Стюарта сбивает с толка следующее. Товарные цены ничего не выражают помимо тех отношений, согласно которым товары могут быть обменены друг на друга, помимо тех пропорций, соответственно которым они обмениваются друг на друга. Если даны эти пропорции, то я могу дать единице любое наименова­ние, ибо в этом случае было бы достаточно неименованного абстрактного числа, и вместо того чтобы сказать, что этот товар равен 6 штиверам[cvii], тот товар равен 3 штиверам и т. д., я мог бы сказать: этот товар равен 6 единицам, тот товар равен 3 единицам; мне вовсе не надо было бы давать единице наиме­нование. Ибо поскольку все дело лишь в числовом отношении, я могу дать этой единице любое наименование.

Но здесь уже предполагается, что эти пропорции даны, что товары уже стали соизмеримыми величинами. Как только величины положены как соизмеримые, их отношения становятся простыми числовыми отношениями. Деньги выступают именно как мера, а определенное количество того товара, в котором представлены деньги, — как единица-мера для нахождения пропорций и для того, чтобы выразить товары как соизмеримые и соответственно этому обращаться с ними. Таким действительным единым началом является рабочее время, относительно овеществленное в них. ф рабочее время положено здесь как всеобщее. Процесс, посредством которого в условиях денежной системы стоимости определяются рабочим временем, не относится к рассмотрению самих денег и выходит за пределы обращения, находится позади обращения как действующая причина и предпосылка.
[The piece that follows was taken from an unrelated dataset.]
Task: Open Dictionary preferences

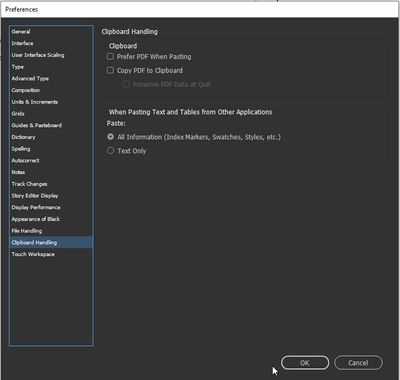Action: click(51, 137)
Вопрос мог бы состоять лишь в следующем: вместо того чтобы говорить, что этот товар равен одной унции золота, почему не сказать прямо, что он равен х часам рабочего времени, овеществленным в унции золота? Почему рабочее время, субстанция и мера стоимости, не является вместе с тем мерой цен, или почему, иными словами, цена и стоимость вообще отличаются друг от друга? Школа Прудона думает, что совершает великое дело, когда требует, чтобы была установлена эта тождественность и товарные цены были бы выражены в рабочем времени. Совпадение цены и стоимости предполагает равенство спроса и предложения, простой обмен эквивалентов (следовательно, не обмен капитала на труд) и т. д.; словом, если формулировать это требование экономически, тотчас оказывается, что оно есть отрицание всей основы производственных отношений, базирующихся на меновой стоимости. Но если предположить, что этот базис устранен, то с другой стороны, отпадает сама проблема, которая существует только на этом базисе и вместе ним. То, что товар в своем непосредственном бытии, как потребительная стоимость, не есть стоимость, не есть адекватная форма стоимости, равносильно тому, что он является такой формой в качестве чего-то вещественно иного или в качестве приравненного к какой-либо иной вещи; или это равносильно тому, что стоимость обладает своей адекватной формой в неко­торой специфической вещи в отличие от других. Товары как стоимости суть овеществленный труд; поэтому адекватная стоимость должна сама выступать в форме некоторой определен­ной вещи, как определенная форма овеществленного труда.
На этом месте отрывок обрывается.